Leur intérêt est de remplacer les traitements par un équilibre : une larve de coccinelle consomme des dizaines de pucerons par jour, un hérisson fait sa tournée nocturne des limaces, une nichée de mésanges vide les chenilles des fruitiers voisins. Ce système a toutefois une logique à accepter : les auxiliaires ne restent que si leurs proies existent. Un jardin totalement exempt de pucerons ne nourrit pas de coccinelles — l'objectif est la régulation, pas l'éradication, et il faut tolérer quelques colonies au printemps, le temps que les prédateurs arrivent.

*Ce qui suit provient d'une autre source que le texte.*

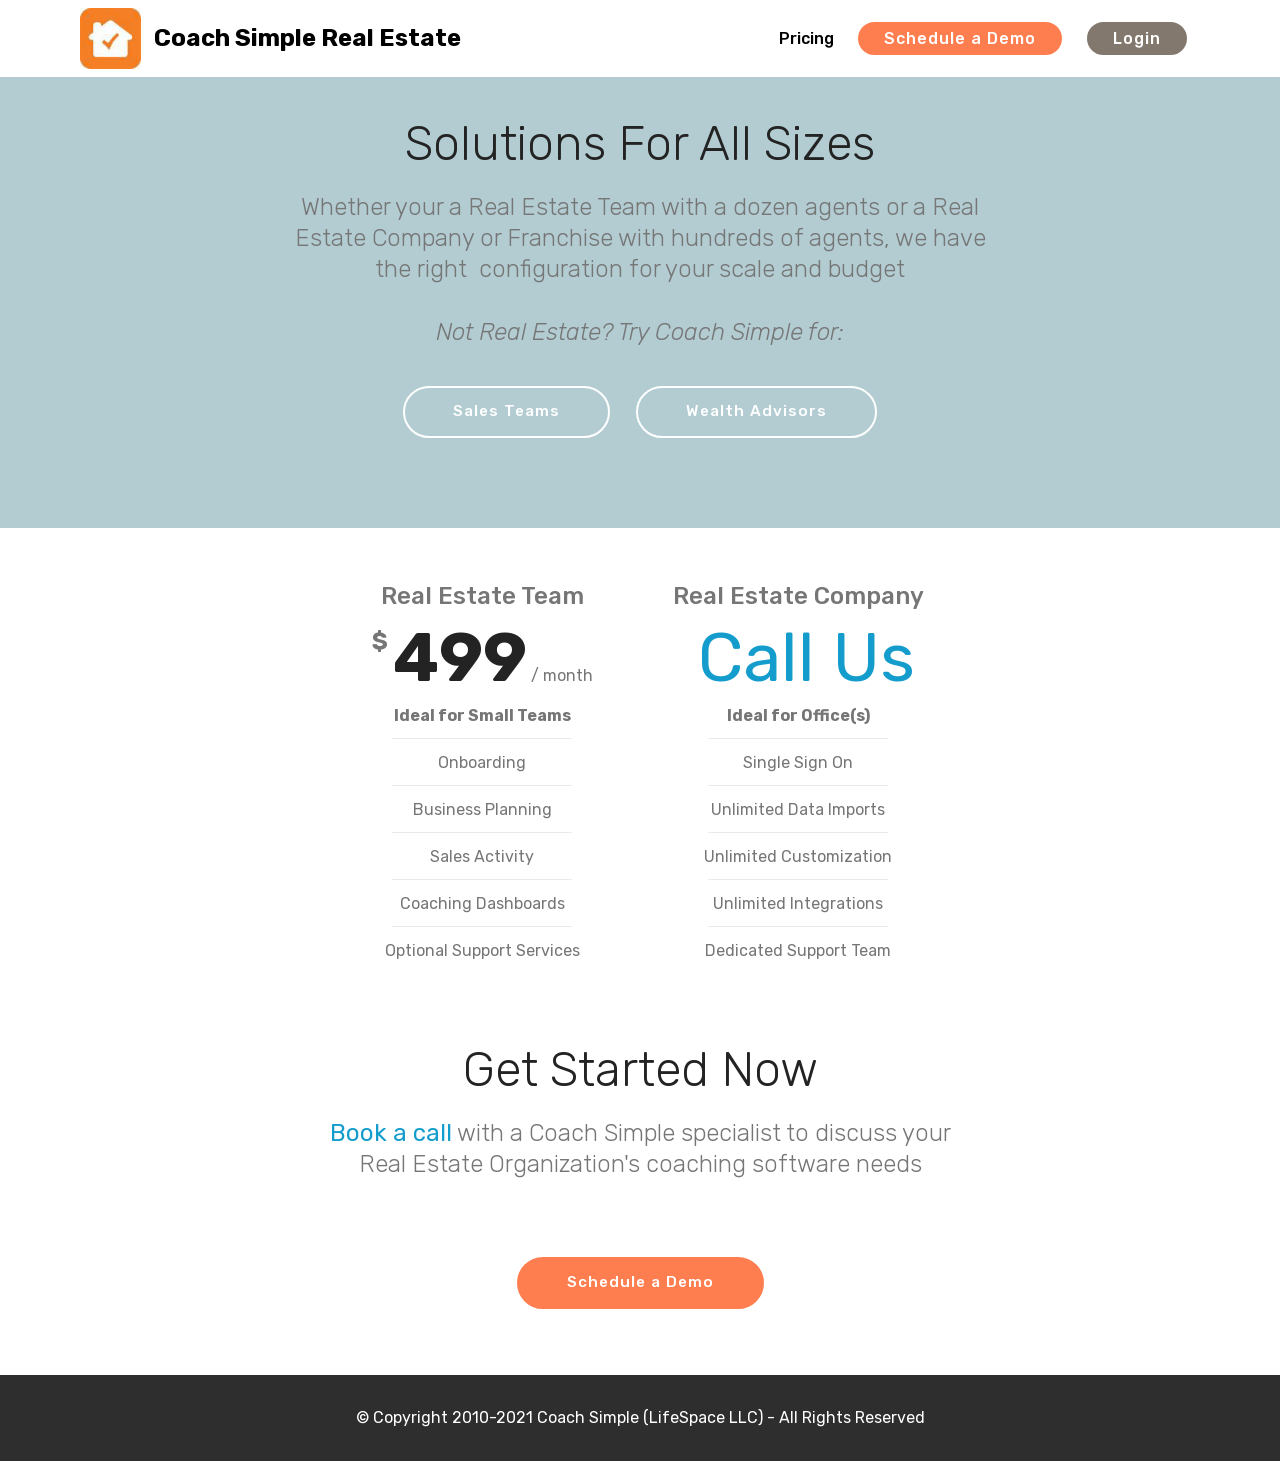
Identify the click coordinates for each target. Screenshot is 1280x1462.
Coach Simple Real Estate (307, 38)
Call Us (798, 658)
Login (1137, 38)
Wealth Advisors (758, 411)
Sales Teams (506, 411)
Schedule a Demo (960, 38)
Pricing (806, 38)
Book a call (391, 1134)
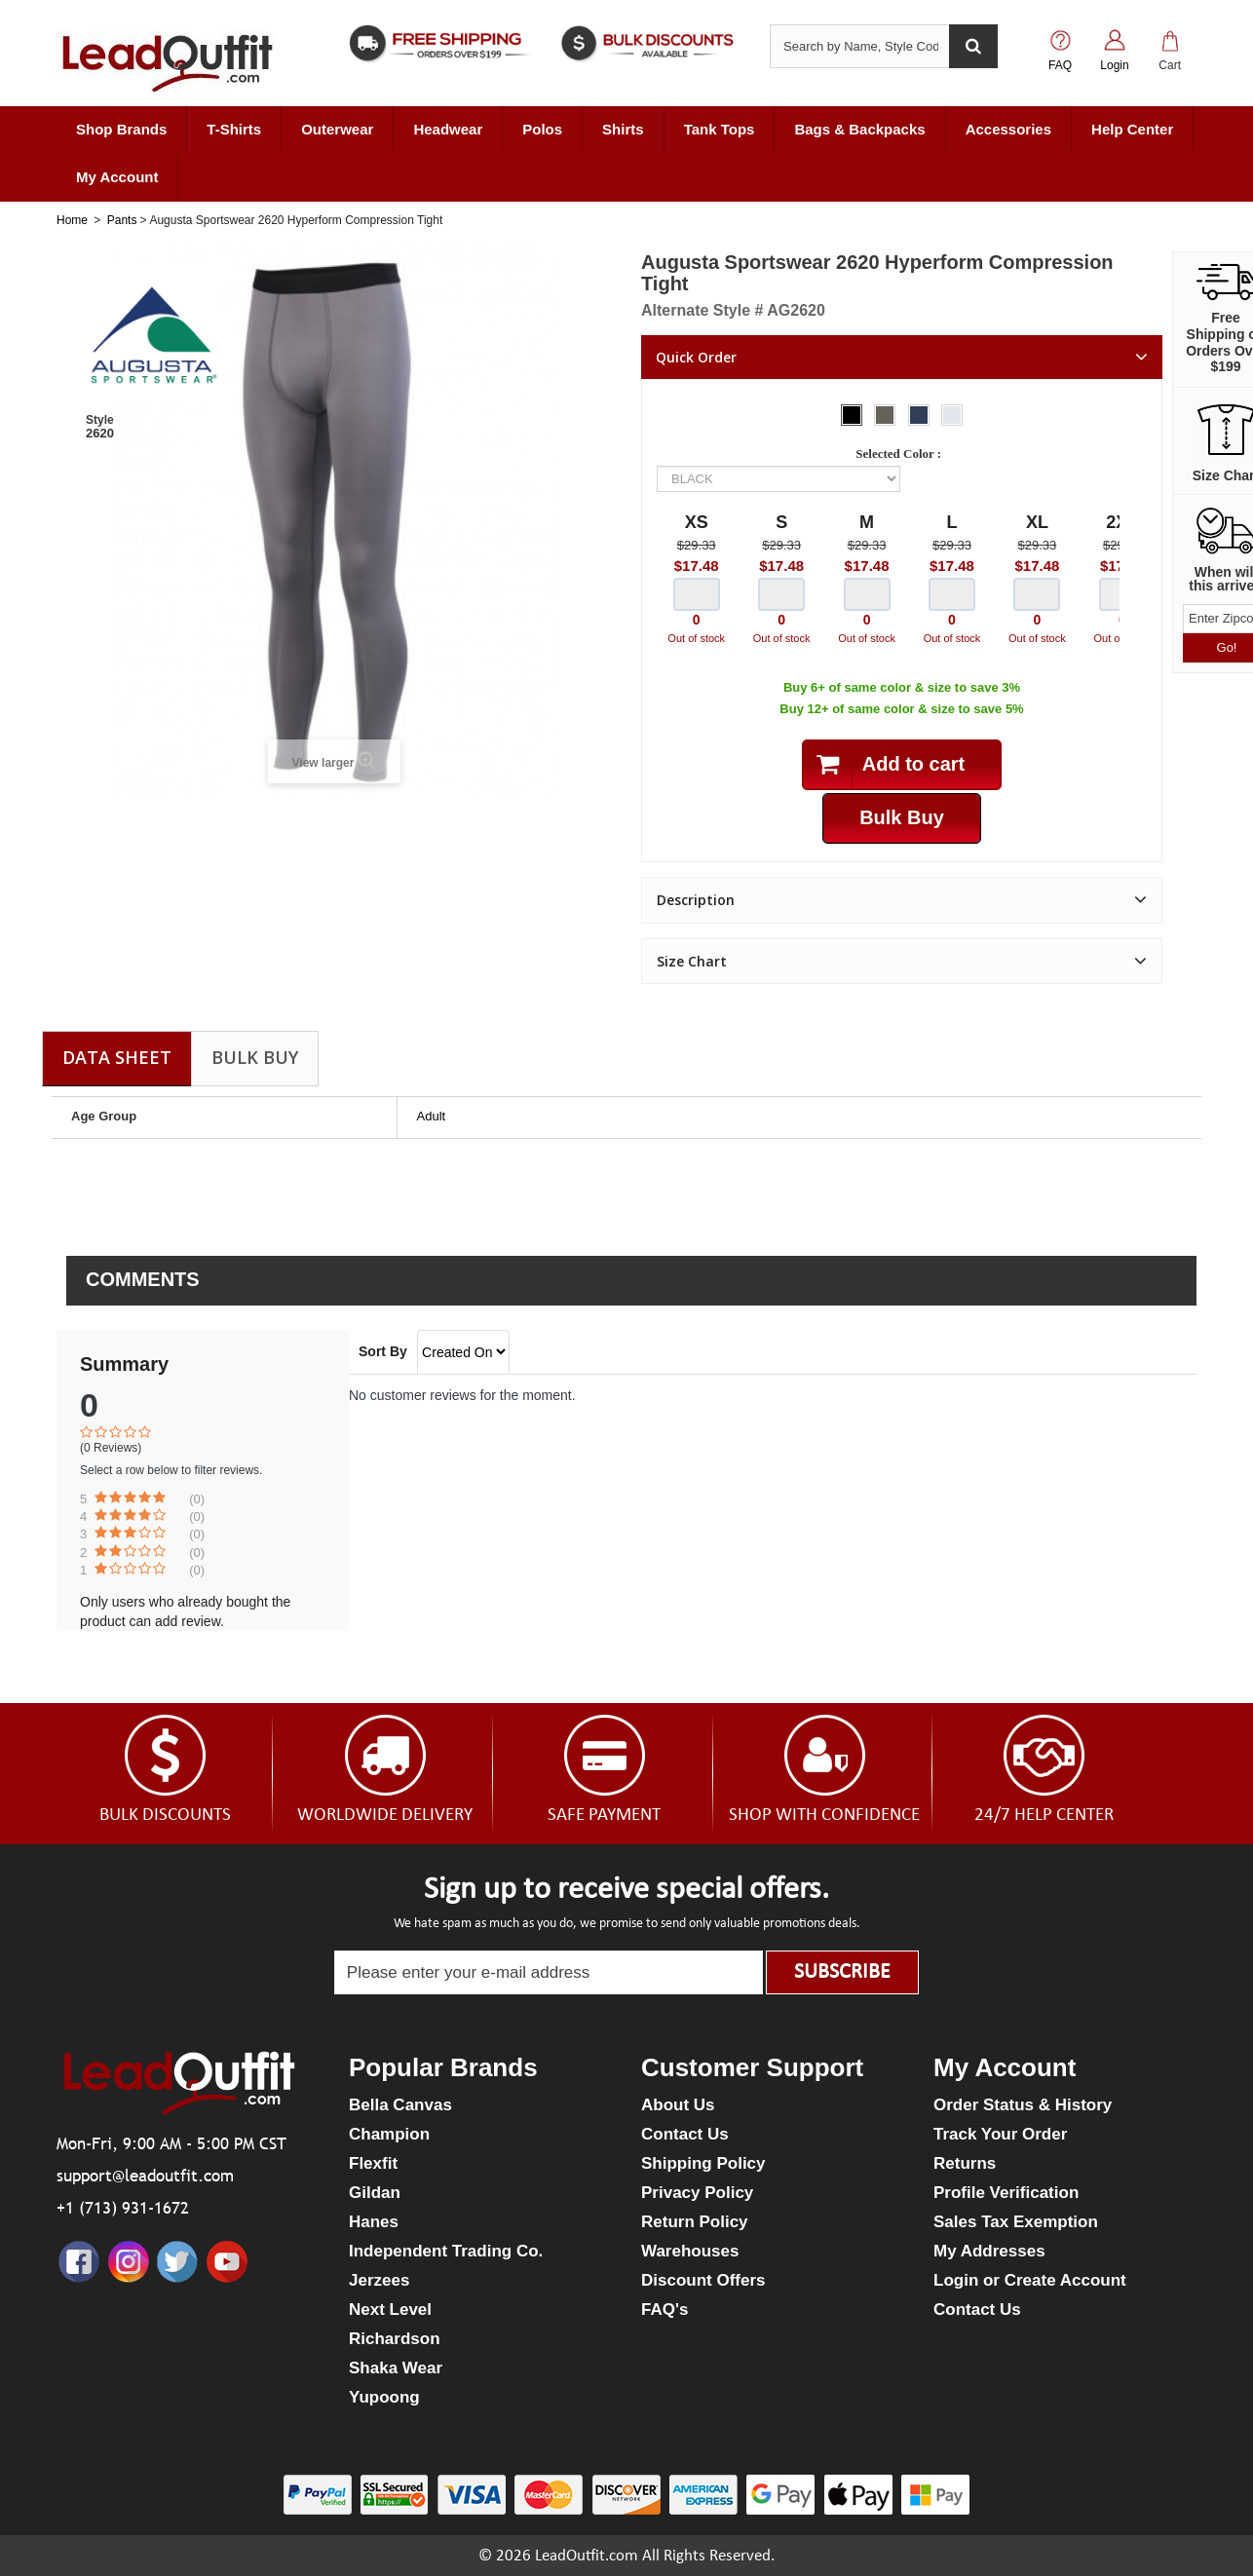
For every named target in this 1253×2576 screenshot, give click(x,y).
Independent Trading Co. (446, 2251)
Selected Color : (901, 453)
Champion (389, 2134)
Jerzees (379, 2280)
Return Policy (694, 2222)
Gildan (374, 2192)
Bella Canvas (400, 2105)
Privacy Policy (697, 2192)
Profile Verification (1006, 2192)
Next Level (390, 2309)
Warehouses (690, 2251)
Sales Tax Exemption (1015, 2222)
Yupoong (384, 2397)
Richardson (394, 2339)
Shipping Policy (703, 2163)
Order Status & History (1022, 2105)
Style (100, 420)
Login (1114, 65)
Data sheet (116, 1057)
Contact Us (685, 2134)
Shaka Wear (395, 2368)
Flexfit (373, 2163)
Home (72, 220)
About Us (678, 2105)
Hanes (374, 2222)
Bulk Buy (254, 1057)
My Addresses (989, 2251)
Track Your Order (1000, 2134)
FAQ (1060, 65)
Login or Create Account (1029, 2280)
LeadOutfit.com (586, 2556)
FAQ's (664, 2309)
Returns (964, 2163)
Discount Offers (703, 2280)
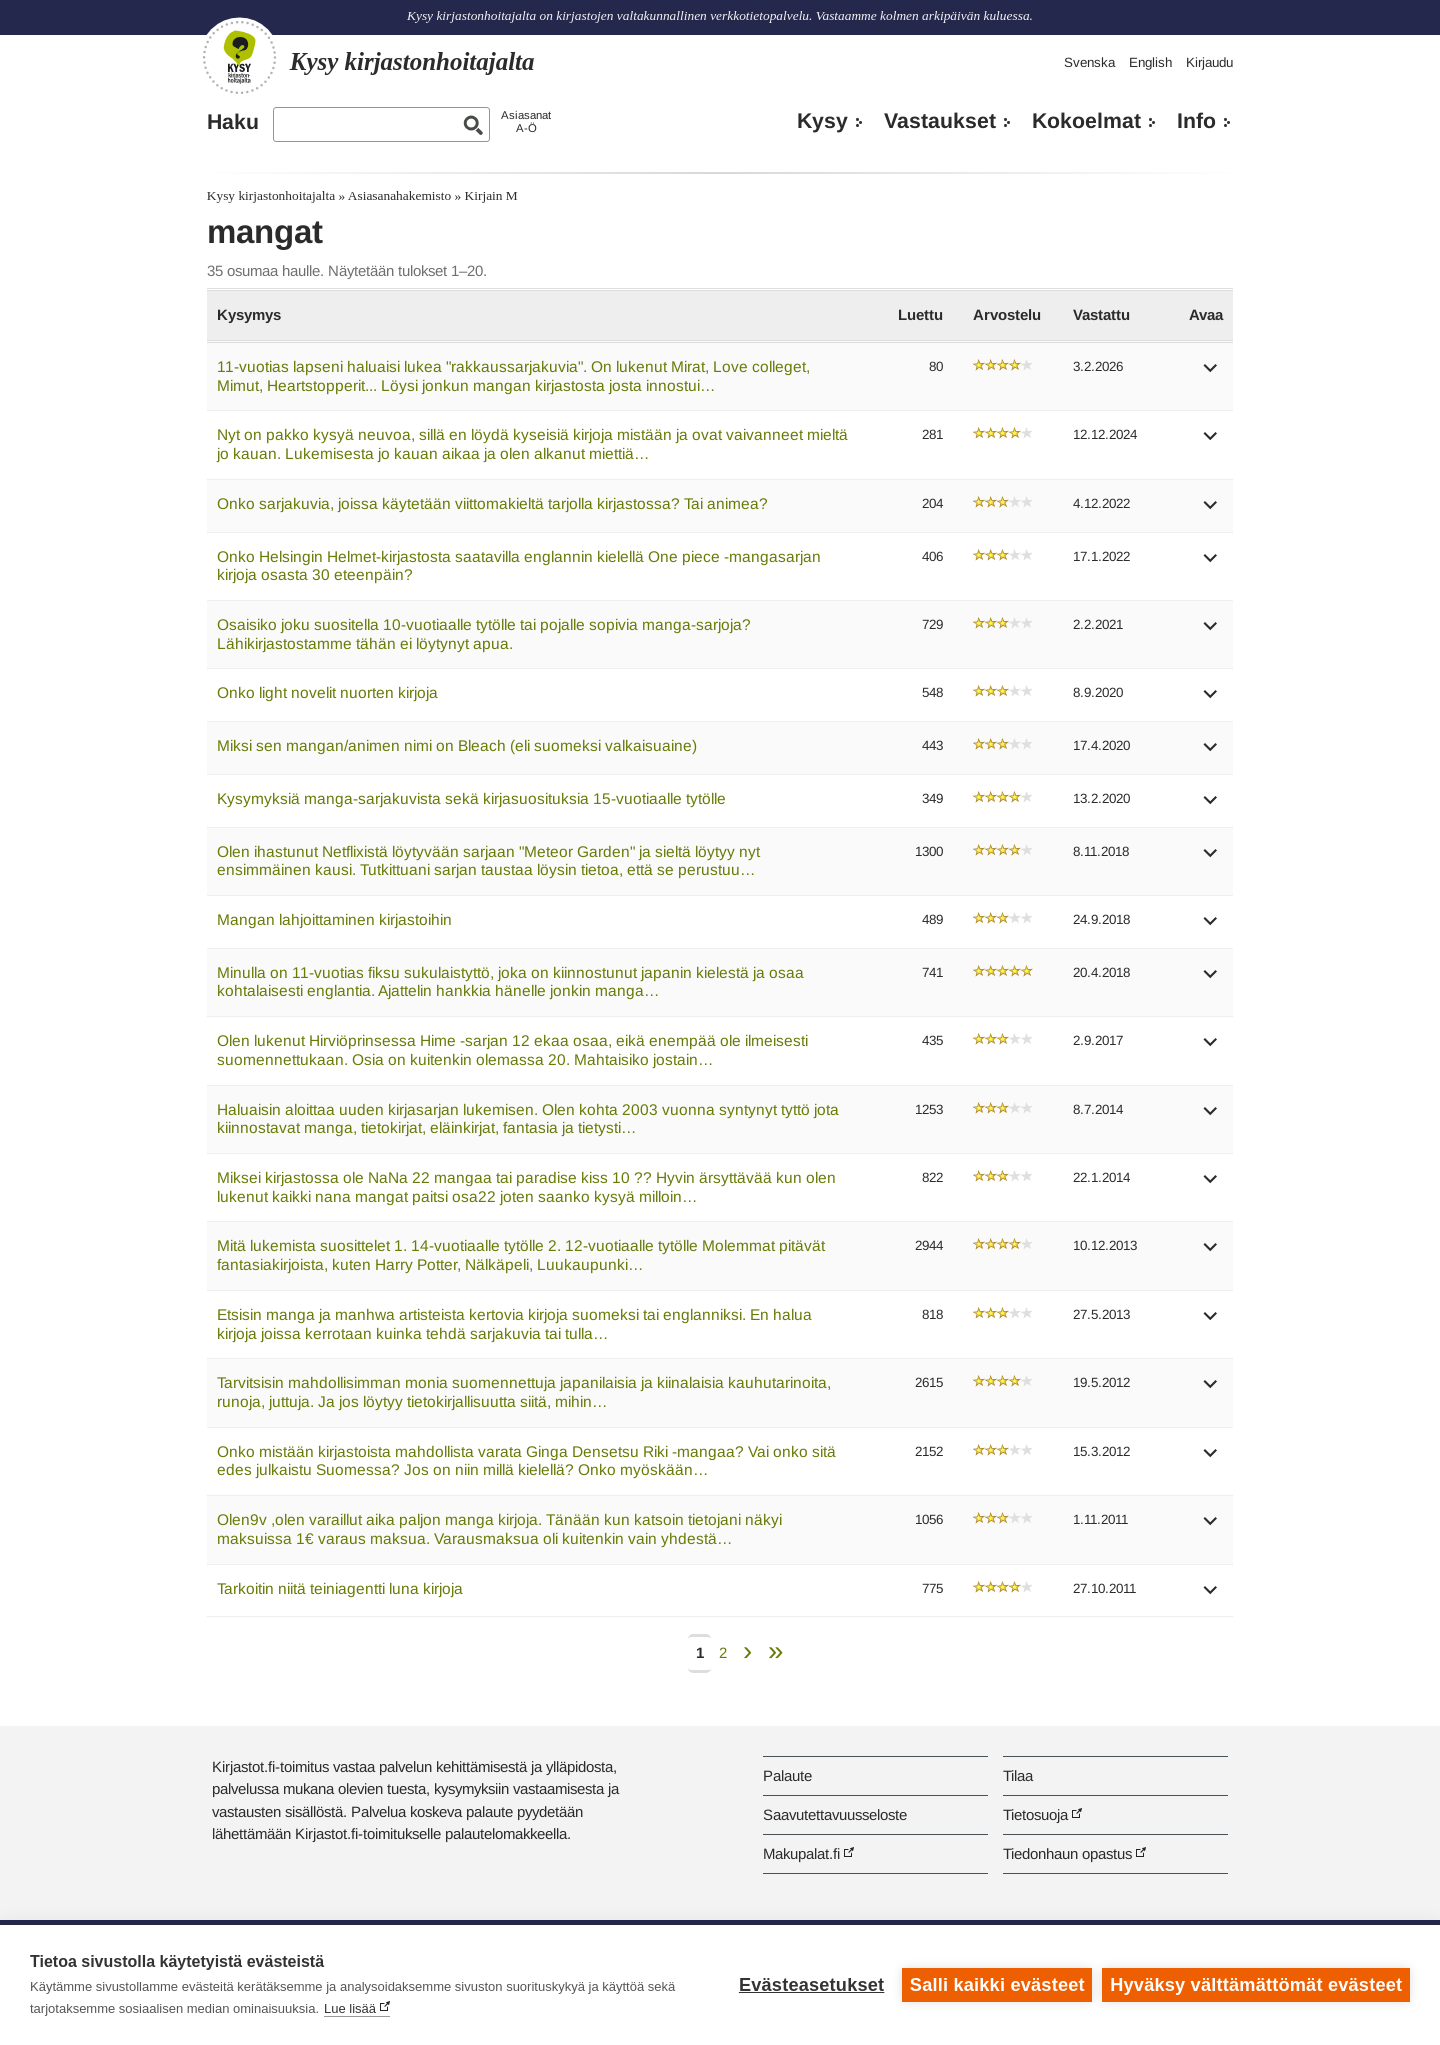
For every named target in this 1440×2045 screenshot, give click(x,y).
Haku (233, 122)
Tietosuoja (1035, 1814)
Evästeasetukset (811, 1985)
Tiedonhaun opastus (1067, 1853)
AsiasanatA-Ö (526, 121)
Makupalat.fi (801, 1853)
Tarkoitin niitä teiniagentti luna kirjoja (340, 1588)
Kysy (822, 121)
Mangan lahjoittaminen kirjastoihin (334, 919)
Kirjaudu (1209, 62)
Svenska (1089, 62)
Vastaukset (940, 121)
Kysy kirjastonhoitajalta (271, 195)
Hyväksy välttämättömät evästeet (1256, 1985)
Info (1196, 121)
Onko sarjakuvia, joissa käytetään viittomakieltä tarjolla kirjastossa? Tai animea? (492, 503)
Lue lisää (350, 2008)
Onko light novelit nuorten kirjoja (327, 692)
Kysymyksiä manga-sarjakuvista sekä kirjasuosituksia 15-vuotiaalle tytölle (471, 798)
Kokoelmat (1086, 121)
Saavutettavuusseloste (835, 1814)
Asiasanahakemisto (399, 195)
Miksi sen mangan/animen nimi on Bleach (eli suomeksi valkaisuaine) (457, 745)
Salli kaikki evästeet (997, 1985)
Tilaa (1018, 1775)
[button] (1211, 374)
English (1150, 62)
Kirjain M (491, 195)
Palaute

On les favorise en trois gestes : ne plus traiter — y compris avec des produits présentés comme naturels, qui ne font pas davantage le tri entre ravageurs et prédateurs —, offrir des abris variés (haie, tas de bois, herbe haute, hôtel à insectes, nichoirs) et assurer un point d'eau accessible toute l'année.
Le reste relève de la patience et de l'observation. Les populations s'installent en quelques saisons, à mesure que le jardin redevient habitable, et chaque étage compte : les décomposeurs entretiennent le sol qui porte les plantes, lesquelles nourrissent les proies des prédateurs. Retirer un maillon — en ratissant tout le bois mort, par exemple — affaiblit l'ensemble de la chaîne.
Au pied des rosiers envahis de pucerons, ce sont souvent les larves de coccinelles et les syrphes, arrivés d'eux-mêmes, qui règlent le problème en quelques semaines si aucun traitement ne les élimine.